Being the Nurse Outside Work

Nicole Lehr | Scrubs Magazine

Healthcare. A profession where we are all taught how to and expected to respond appropriately in emergency situations, help people in need, and save lives… right? A hefty expectation for any individual, but an honorable one I suppose. When handed the appropriate resources for following out such expectations (hospital setting, nearby code cart, ample hands with comparable “life-saving” experience) although the result is not always favorable, it is easy to look back and say we did everything we could.

So how about when we are thrown into unfavorable situations where those same vital resources are not at our fingertips?

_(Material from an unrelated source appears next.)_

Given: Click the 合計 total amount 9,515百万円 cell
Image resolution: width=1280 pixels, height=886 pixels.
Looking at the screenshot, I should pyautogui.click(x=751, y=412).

When you don’t have an attending running the code or a respiratory therapist there to intubate in seconds. When you don’t have code drugs to push when you lose a pulse and the only faces you see around you are those staring in horror because they’ve never seen a person down in their lives. We are all comfortable with our CPR skills on dummies because we’ve practiced countless times. And many of us may be comfortable with our CPR skills on actual humans because we’ve been in countless codes in the hospital. But how many of us, aside from EMS and transport team folks, are comfortable with the idea of resuscitating an individual in a public setting, in a house, in a park, on a plane, in a restaurant, or on the street?

By nature of our professions, we are expected to be the first respondents to an emergency situation, even if outside the hospital. People shout for nurses and doctors when a person collapses in a crowd. It would be against our nature to drive by a car accident that we witnessed prior to the ambulance and firetruck arrival. We are supposed to be immune from the “rubber-necking” response… the rubber-neckers are looking at us.

The alarm went off at 4:25 and the nurse rolled over with a moan thinking it was a very bad idea to sign up for a race with a 6 a.m. start time. As she is in the bathroom brushing away at her teeth she hears the sound of screeching tires then a house-shaking blast that quickly wakes her up from her early morning daze. In her run up the stairs she sees the frightened look of her roommate by the front door gazing out the window. They know the blast was close because they can see the smoke billowing in the air above the street.

The nurse throws on some shoes, opens the door and runs to the sidewalk, gazing in front of the neighbor’s house at the intersection where a light pole stands. In the haze of the smoke she notices what appears to be two mangled cars, one on each side of the concrete pole. She hears sirens in the distance and as the lone cop car approaches she notices that the two pieces are the front end and back end of one car, completely split by impact.